Return the data below in full, exactly as it stands.

(Beginning of Data for analysis)

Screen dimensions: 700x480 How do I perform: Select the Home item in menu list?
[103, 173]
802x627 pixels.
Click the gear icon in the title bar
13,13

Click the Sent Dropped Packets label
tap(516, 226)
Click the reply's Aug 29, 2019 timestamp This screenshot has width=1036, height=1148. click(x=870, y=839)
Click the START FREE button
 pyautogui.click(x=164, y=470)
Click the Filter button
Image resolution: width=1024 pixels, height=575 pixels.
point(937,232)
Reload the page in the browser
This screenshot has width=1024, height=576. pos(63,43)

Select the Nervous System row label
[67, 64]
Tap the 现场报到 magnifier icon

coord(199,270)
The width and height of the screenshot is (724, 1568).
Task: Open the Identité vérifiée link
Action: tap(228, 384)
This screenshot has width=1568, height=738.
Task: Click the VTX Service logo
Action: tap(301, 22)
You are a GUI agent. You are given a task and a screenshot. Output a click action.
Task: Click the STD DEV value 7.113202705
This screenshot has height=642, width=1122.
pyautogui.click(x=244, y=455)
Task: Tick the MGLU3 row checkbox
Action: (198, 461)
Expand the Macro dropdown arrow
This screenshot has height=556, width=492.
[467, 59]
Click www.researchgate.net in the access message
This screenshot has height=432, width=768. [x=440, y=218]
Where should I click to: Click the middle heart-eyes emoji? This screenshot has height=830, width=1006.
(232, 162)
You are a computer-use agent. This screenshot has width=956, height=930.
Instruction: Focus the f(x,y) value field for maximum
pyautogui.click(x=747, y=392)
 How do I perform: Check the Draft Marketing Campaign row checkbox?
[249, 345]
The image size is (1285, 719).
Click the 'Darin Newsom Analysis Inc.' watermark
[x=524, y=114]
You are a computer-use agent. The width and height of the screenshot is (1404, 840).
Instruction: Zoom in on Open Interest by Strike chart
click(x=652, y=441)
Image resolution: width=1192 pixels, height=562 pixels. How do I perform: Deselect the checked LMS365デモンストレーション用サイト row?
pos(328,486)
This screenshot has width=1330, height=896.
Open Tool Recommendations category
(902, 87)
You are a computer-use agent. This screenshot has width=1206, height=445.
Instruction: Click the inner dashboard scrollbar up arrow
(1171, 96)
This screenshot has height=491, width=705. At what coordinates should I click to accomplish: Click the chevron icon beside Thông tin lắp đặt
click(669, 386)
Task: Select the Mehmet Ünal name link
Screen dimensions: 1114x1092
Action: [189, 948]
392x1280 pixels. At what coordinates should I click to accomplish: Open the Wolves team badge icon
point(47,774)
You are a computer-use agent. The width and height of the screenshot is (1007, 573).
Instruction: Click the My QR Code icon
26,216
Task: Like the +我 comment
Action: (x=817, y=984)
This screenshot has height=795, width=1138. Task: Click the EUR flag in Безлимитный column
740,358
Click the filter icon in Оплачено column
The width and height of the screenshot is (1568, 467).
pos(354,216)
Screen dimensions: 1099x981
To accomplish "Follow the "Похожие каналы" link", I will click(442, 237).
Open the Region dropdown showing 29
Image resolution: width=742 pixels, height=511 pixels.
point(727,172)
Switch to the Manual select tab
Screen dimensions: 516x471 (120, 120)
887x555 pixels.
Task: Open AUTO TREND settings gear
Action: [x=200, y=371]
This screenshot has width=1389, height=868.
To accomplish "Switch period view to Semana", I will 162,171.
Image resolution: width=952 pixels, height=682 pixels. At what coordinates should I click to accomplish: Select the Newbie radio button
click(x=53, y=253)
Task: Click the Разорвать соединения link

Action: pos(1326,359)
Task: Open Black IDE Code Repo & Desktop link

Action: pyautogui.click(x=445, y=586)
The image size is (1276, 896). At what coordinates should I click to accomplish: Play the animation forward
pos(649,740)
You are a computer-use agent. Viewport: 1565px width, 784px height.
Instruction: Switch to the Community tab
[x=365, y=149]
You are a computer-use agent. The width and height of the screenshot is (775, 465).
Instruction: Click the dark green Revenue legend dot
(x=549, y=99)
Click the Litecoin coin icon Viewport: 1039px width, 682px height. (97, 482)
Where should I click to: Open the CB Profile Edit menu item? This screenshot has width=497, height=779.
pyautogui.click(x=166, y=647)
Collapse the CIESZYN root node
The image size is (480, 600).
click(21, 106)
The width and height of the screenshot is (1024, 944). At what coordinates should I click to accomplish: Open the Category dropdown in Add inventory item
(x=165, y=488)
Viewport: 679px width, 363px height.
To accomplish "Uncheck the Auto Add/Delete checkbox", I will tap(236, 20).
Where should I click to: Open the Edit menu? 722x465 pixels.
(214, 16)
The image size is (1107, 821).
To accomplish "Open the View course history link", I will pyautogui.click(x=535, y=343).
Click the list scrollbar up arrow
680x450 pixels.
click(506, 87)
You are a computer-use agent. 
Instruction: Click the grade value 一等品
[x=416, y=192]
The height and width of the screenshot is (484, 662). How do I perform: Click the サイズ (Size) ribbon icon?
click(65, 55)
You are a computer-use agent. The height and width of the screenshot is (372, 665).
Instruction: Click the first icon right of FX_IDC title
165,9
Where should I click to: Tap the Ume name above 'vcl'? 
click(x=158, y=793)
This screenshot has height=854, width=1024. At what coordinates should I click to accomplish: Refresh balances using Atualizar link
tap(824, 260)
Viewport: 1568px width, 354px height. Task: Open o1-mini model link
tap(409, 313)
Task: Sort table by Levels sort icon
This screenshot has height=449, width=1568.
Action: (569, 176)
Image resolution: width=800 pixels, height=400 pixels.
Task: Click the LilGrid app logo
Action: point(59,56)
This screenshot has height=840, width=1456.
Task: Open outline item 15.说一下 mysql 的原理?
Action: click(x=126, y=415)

(End of Data for analysis)

Final answer:
Screen dimensions: 700x480 How do I perform: Select the Home item in menu list?
[103, 173]
802x627 pixels.
Click the gear icon in the title bar
13,13

Click the Sent Dropped Packets label
tap(516, 226)
Click the reply's Aug 29, 2019 timestamp This screenshot has width=1036, height=1148. click(x=870, y=839)
Click the START FREE button
 pyautogui.click(x=164, y=470)
Click the Filter button
Image resolution: width=1024 pixels, height=575 pixels.
point(937,232)
Reload the page in the browser
This screenshot has width=1024, height=576. pos(63,43)

Select the Nervous System row label
[67, 64]
Tap the 现场报到 magnifier icon

coord(199,270)
The width and height of the screenshot is (724, 1568).
Task: Open the Identité vérifiée link
Action: tap(228, 384)
This screenshot has width=1568, height=738.
Task: Click the VTX Service logo
Action: tap(301, 22)
You are a GUI agent. You are given a task and a screenshot. Output a click action.
Task: Click the STD DEV value 7.113202705
This screenshot has height=642, width=1122.
pyautogui.click(x=244, y=455)
Task: Tick the MGLU3 row checkbox
Action: (198, 461)
Expand the Macro dropdown arrow
This screenshot has height=556, width=492.
[467, 59]
Click www.researchgate.net in the access message
This screenshot has height=432, width=768. [x=440, y=218]
Where should I click to: Click the middle heart-eyes emoji? This screenshot has height=830, width=1006.
(232, 162)
You are a computer-use agent. This screenshot has width=956, height=930.
Instruction: Focus the f(x,y) value field for maximum
pyautogui.click(x=747, y=392)
 How do I perform: Check the Draft Marketing Campaign row checkbox?
[249, 345]
The image size is (1285, 719).
Click the 'Darin Newsom Analysis Inc.' watermark
[x=524, y=114]
You are a computer-use agent. The width and height of the screenshot is (1404, 840).
Instruction: Zoom in on Open Interest by Strike chart
click(x=652, y=441)
Image resolution: width=1192 pixels, height=562 pixels. How do I perform: Deselect the checked LMS365デモンストレーション用サイト row?
pos(328,486)
This screenshot has width=1330, height=896.
Open Tool Recommendations category
(902, 87)
You are a computer-use agent. This screenshot has width=1206, height=445.
Instruction: Click the inner dashboard scrollbar up arrow
(1171, 96)
This screenshot has height=491, width=705. At what coordinates should I click to accomplish: Click the chevron icon beside Thông tin lắp đặt
click(669, 386)
Task: Select the Mehmet Ünal name link
Screen dimensions: 1114x1092
Action: [189, 948]
392x1280 pixels. At what coordinates should I click to accomplish: Open the Wolves team badge icon
point(47,774)
You are a computer-use agent. The width and height of the screenshot is (1007, 573).
Instruction: Click the My QR Code icon
26,216
Task: Like the +我 comment
Action: (x=817, y=984)
This screenshot has height=795, width=1138. Task: Click the EUR flag in Безлимитный column
740,358
Click the filter icon in Оплачено column
The width and height of the screenshot is (1568, 467).
pos(354,216)
Screen dimensions: 1099x981
To accomplish "Follow the "Похожие каналы" link", I will click(442, 237).
Open the Region dropdown showing 29
Image resolution: width=742 pixels, height=511 pixels.
point(727,172)
Switch to the Manual select tab
Screen dimensions: 516x471 (120, 120)
887x555 pixels.
Task: Open AUTO TREND settings gear
Action: [x=200, y=371]
This screenshot has width=1389, height=868.
To accomplish "Switch period view to Semana", I will 162,171.
Image resolution: width=952 pixels, height=682 pixels. At what coordinates should I click to accomplish: Select the Newbie radio button
click(x=53, y=253)
Task: Click the Разорвать соединения link

Action: pos(1326,359)
Task: Open Black IDE Code Repo & Desktop link

Action: pyautogui.click(x=445, y=586)
The image size is (1276, 896). At what coordinates should I click to accomplish: Play the animation forward
pos(649,740)
You are a computer-use agent. Viewport: 1565px width, 784px height.
Instruction: Switch to the Community tab
[x=365, y=149]
You are a computer-use agent. The width and height of the screenshot is (775, 465).
Instruction: Click the dark green Revenue legend dot
(x=549, y=99)
Click the Litecoin coin icon Viewport: 1039px width, 682px height. (97, 482)
Where should I click to: Open the CB Profile Edit menu item? This screenshot has width=497, height=779.
pyautogui.click(x=166, y=647)
Collapse the CIESZYN root node
The image size is (480, 600).
click(21, 106)
The width and height of the screenshot is (1024, 944). At what coordinates should I click to accomplish: Open the Category dropdown in Add inventory item
(x=165, y=488)
Viewport: 679px width, 363px height.
To accomplish "Uncheck the Auto Add/Delete checkbox", I will tap(236, 20).
Where should I click to: Open the Edit menu? 722x465 pixels.
(214, 16)
The image size is (1107, 821).
To accomplish "Open the View course history link", I will pyautogui.click(x=535, y=343).
Click the list scrollbar up arrow
680x450 pixels.
click(506, 87)
You are a computer-use agent. 
Instruction: Click the grade value 一等品
[x=416, y=192]
The height and width of the screenshot is (484, 662). How do I perform: Click the サイズ (Size) ribbon icon?
click(65, 55)
You are a computer-use agent. The height and width of the screenshot is (372, 665).
Instruction: Click the first icon right of FX_IDC title
165,9
Where should I click to: Tap the Ume name above 'vcl'? 
click(x=158, y=793)
This screenshot has height=854, width=1024. At what coordinates should I click to accomplish: Refresh balances using Atualizar link
tap(824, 260)
Viewport: 1568px width, 354px height. Task: Open o1-mini model link
tap(409, 313)
Task: Sort table by Levels sort icon
This screenshot has height=449, width=1568.
Action: (569, 176)
Image resolution: width=800 pixels, height=400 pixels.
Task: Click the LilGrid app logo
Action: point(59,56)
This screenshot has height=840, width=1456.
Task: Open outline item 15.说一下 mysql 的原理?
Action: click(x=126, y=415)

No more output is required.